#### PROBLEM DETAILS
Take the lines from the one holding "Where should I" through the end of the rows, inclusive, and write them out again, swapping "Remove" for "Delete" and keeping everything else the same. Leave the pictures out of your answer.

#### LISTED ENTRIES
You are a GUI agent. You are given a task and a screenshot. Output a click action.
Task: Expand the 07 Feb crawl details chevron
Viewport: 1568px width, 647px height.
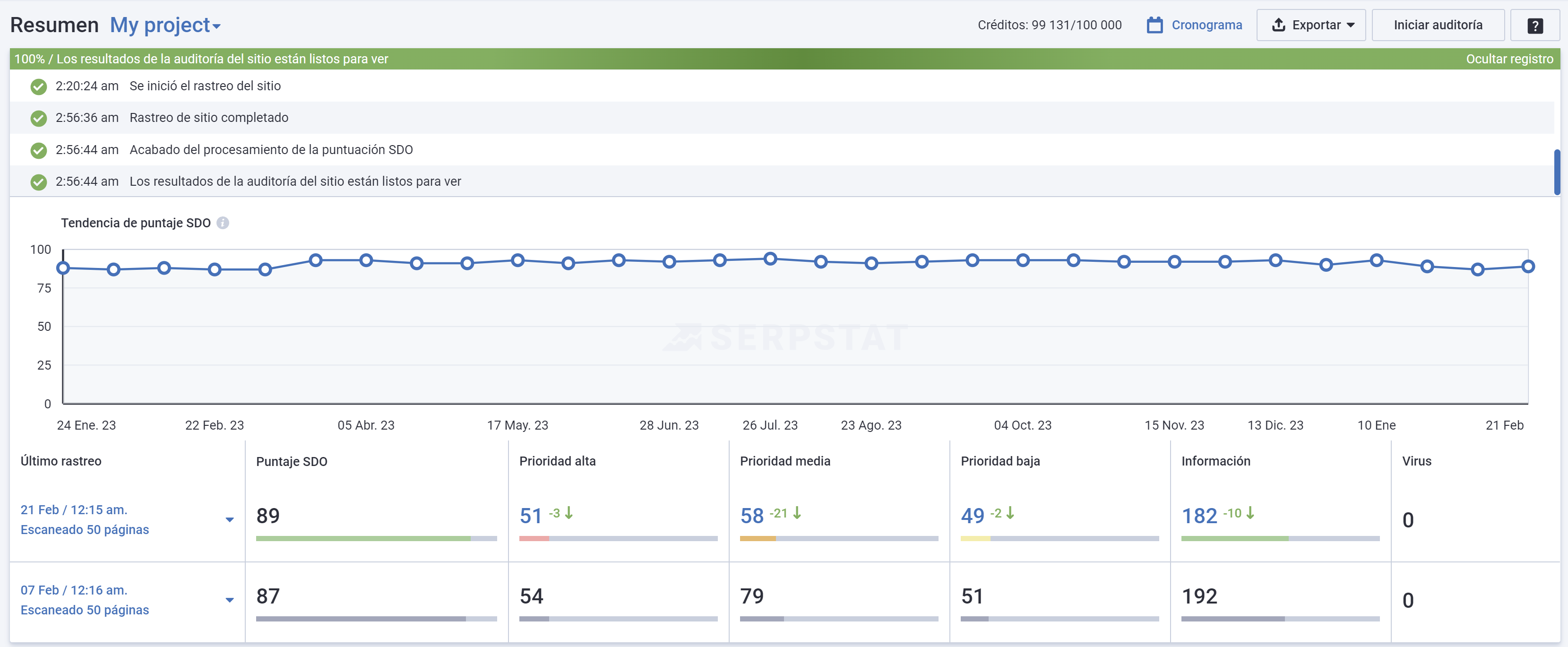[x=230, y=600]
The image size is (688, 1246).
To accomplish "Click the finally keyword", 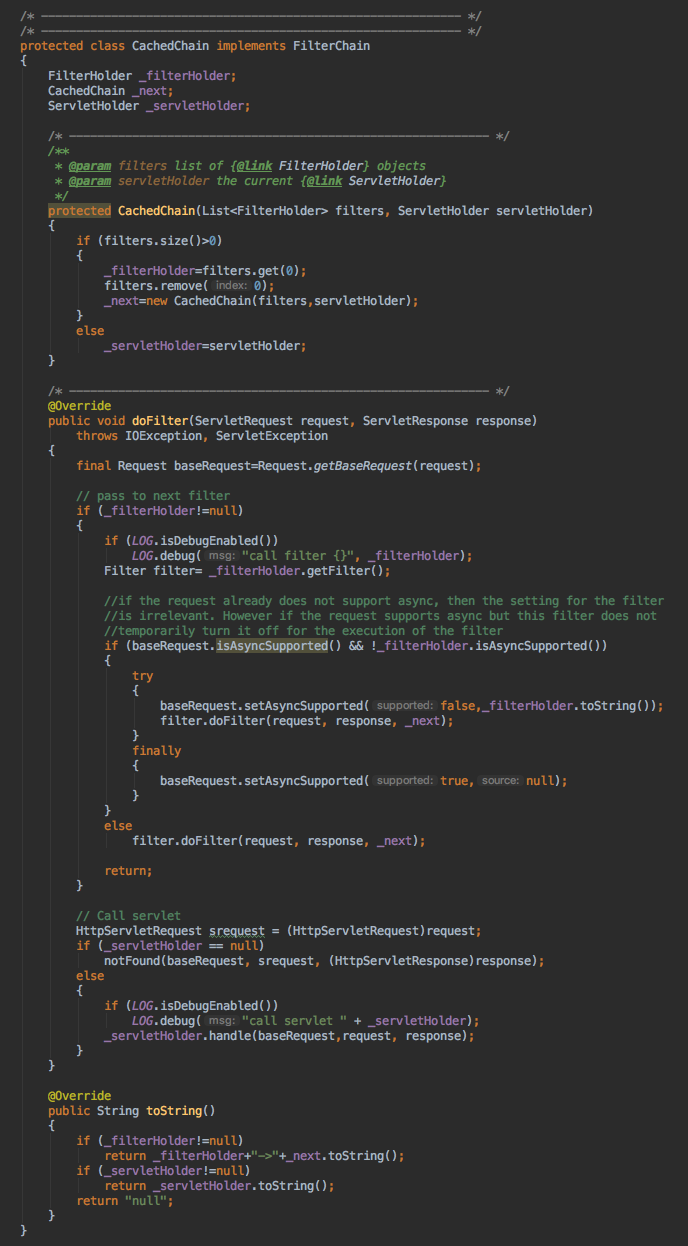I will 156,750.
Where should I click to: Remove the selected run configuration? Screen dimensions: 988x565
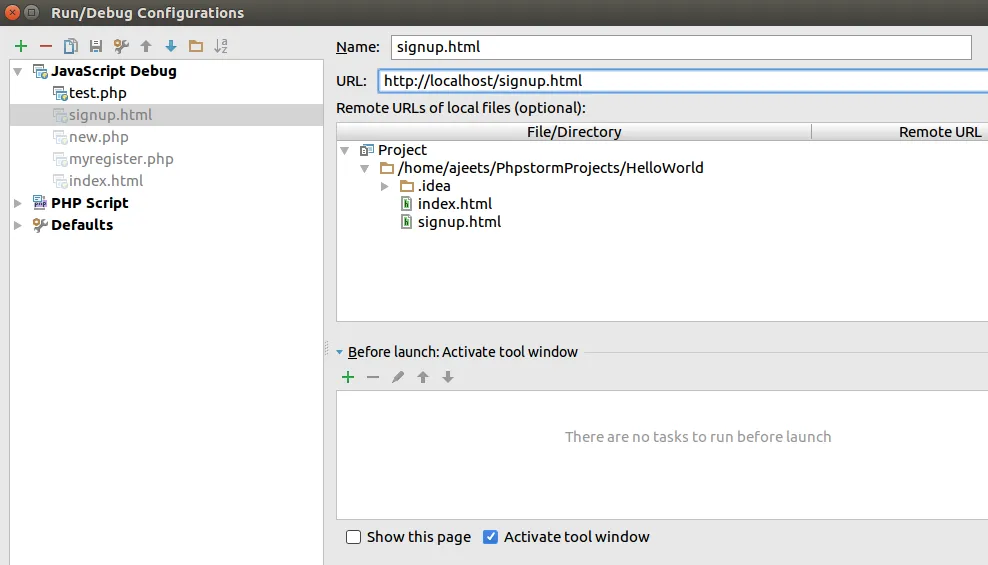click(x=45, y=46)
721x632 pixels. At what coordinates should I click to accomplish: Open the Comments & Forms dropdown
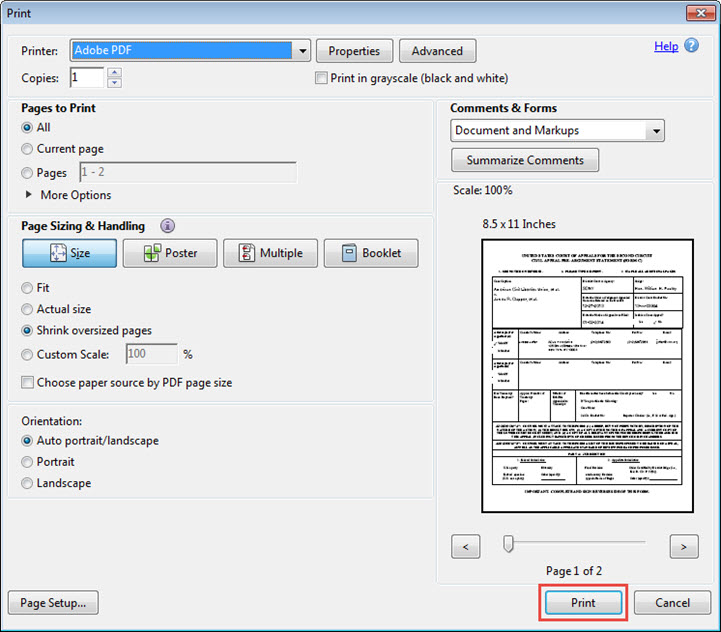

#### ANSWER TO THIS TASK
Where should I click to: Delete the selected run configuration? Screen dimensions: 988x565
click(x=45, y=46)
721x632 pixels. At what coordinates should I click to accomplish: Open the Comments & Forms dropdown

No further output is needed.